Python Variables
Overview
Python variables are very similar to how variables are used in R. The primary difference is that instead of using ←
or →
to assign variables, Python uses a single =
.
Python has a few key differences from R in regards to variable behavior. Information on variable assignment in Python can be found in the Variable Assigment section below.
Similar to other programming languages Python has several core variable types. Overview of each variable type are included below:
Variable Assigment
my_var = 4
This declares a variable with a value of 4.
Actually this is technically not true. Numbers between -5 and 256 (inclusive) are already pre-declared and exist within Python’s memory before you assigned the value to my_var.
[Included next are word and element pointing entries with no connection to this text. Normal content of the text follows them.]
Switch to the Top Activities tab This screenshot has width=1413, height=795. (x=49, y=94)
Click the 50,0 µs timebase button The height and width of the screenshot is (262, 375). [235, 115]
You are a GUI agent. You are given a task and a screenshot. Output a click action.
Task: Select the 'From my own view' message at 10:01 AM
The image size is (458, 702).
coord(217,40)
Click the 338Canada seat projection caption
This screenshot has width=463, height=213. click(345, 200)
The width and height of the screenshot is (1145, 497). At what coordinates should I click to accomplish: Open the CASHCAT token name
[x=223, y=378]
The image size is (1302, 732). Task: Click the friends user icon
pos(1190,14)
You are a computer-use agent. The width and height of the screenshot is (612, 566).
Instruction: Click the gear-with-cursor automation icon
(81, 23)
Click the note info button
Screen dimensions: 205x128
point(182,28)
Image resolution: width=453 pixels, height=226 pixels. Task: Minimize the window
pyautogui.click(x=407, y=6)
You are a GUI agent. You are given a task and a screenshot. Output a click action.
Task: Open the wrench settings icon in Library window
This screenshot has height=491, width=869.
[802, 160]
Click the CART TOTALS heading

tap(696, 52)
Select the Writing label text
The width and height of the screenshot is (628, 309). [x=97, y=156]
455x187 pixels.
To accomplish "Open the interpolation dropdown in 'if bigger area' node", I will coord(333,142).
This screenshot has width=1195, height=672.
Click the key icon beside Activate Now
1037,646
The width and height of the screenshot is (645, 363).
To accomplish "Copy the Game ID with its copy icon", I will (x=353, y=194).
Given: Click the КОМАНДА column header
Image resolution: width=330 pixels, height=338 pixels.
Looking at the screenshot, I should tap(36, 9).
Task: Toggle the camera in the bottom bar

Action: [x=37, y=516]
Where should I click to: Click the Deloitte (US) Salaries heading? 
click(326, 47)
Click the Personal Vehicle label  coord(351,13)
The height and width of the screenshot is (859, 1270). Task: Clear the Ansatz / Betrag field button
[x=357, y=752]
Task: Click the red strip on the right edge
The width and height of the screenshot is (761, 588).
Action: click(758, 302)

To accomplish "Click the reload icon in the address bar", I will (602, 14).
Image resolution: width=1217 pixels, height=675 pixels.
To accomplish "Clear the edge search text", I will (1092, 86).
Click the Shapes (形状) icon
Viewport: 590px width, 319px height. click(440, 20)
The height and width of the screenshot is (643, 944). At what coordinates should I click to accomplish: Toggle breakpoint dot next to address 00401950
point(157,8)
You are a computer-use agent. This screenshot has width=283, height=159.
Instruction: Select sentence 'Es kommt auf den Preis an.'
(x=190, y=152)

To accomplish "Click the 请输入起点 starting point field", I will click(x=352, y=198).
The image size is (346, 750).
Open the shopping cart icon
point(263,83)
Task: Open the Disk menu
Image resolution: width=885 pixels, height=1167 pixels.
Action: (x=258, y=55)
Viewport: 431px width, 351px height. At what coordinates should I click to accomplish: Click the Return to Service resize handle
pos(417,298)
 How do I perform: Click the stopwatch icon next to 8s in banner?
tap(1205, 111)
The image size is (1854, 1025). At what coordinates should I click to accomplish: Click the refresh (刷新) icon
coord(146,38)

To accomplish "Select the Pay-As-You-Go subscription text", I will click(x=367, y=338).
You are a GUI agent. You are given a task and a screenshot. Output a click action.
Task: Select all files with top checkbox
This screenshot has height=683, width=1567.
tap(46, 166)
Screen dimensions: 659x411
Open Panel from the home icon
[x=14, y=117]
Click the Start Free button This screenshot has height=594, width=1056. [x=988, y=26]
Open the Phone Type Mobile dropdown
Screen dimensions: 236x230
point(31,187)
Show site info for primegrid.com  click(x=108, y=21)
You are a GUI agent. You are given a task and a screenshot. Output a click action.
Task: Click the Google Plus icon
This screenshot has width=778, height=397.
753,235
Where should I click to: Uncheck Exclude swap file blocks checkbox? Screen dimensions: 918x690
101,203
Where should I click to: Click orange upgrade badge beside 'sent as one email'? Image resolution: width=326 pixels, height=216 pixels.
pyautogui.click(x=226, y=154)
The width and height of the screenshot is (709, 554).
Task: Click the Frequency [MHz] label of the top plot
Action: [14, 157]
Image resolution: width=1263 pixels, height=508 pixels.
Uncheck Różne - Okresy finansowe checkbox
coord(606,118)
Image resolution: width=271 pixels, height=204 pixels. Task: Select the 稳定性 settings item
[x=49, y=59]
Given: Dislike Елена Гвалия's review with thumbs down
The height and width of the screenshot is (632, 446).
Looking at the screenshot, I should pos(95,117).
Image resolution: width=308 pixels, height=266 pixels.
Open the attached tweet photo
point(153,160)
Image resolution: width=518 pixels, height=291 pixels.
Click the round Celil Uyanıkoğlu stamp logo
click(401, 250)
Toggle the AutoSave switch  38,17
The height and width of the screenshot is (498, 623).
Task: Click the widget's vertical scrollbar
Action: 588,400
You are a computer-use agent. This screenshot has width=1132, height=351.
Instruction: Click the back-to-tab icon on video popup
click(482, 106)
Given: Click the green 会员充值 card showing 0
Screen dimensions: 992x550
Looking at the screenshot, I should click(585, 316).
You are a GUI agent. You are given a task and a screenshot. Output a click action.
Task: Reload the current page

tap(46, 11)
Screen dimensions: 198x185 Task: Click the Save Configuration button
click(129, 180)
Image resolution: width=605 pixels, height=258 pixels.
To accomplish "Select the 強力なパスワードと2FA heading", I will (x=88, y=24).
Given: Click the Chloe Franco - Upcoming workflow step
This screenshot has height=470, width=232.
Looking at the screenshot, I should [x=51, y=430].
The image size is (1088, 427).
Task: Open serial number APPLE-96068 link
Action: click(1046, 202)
The = operator simply forces my_var to point to that value that already exists! That is right, my_var is technically a pointer. |
One of the most important differences between variables in R and Python is what is happening in the background. Take the code example below:
my_var = 4
new_variable = my_var
my_var = my_var + 1
print(f"my_var: {my_var}\nnew_variable: {new_variable}")
my_var: 5 my_var: 4
my_var = [4,]
new_variable = my_var
my_var[0] = my_var[0] + 1
print(f"my_var: {my_var}\nnew_variable: {new_variable}")
my_var: [5] new_variable: [5]
The first chunk of code behaves as you’d expect because int
values are immutable, meaning the values cannot be changed. As a result, when we assign my_var = my_var + 1
, my_vars
value isn’t changing. Instead my_var
is just being pointed to a different value (in this case 5). In comparison new_variable
still points to the value of 4.
The second chunk of code is different because it is dealing with a mutable list
. We first assign the first value (0 index) of the list to a value of 4. We then assign my_var
to new_variable
. Unlike the first example, this does not copy the values. Instead both my_var
and new_variable
point to the same mutable list object. When we then change the value of the list by 1 the change is reflected in each variable since they are pointing to the same object.
An excellent article goes into more detail and can be found here.
None
None
is a keyword used to define a null value. This would be the Python equivalent to R’s NULL
. If used in an if statement, None
represents False
. This does not mean None
== False
, in fact:
print(None == False)
False
Even though None
can represent False
in an if statement Python does not evaluate the two as equivalent.
NaN
The difference between NaN
and None
in Python can be somewhat confusing. The NaN
value stand for not a number
and is commonly used to reference missing data. Python will often convert None
values to NaN
dynamically, especially when working with numbers. There are lots of methods to identify and remove or fill NaN
values, but it is worth noting that Python will evaluate them with no issues for many operations.
For example, if I wanted to sum the rows below and then remove any NaN
values we could try the initial code snippet.
col_1 = [np.nan, 50, 100]
ccol_2 = [np.nan, 100, 50]
example_dataframe = pd.DataFrame(list(zip(col_1, col_2)), columns=['Value 1', 'Value 2'])
example_dataframe['example_sum'] = np.sum(example_dataframe, axis=1)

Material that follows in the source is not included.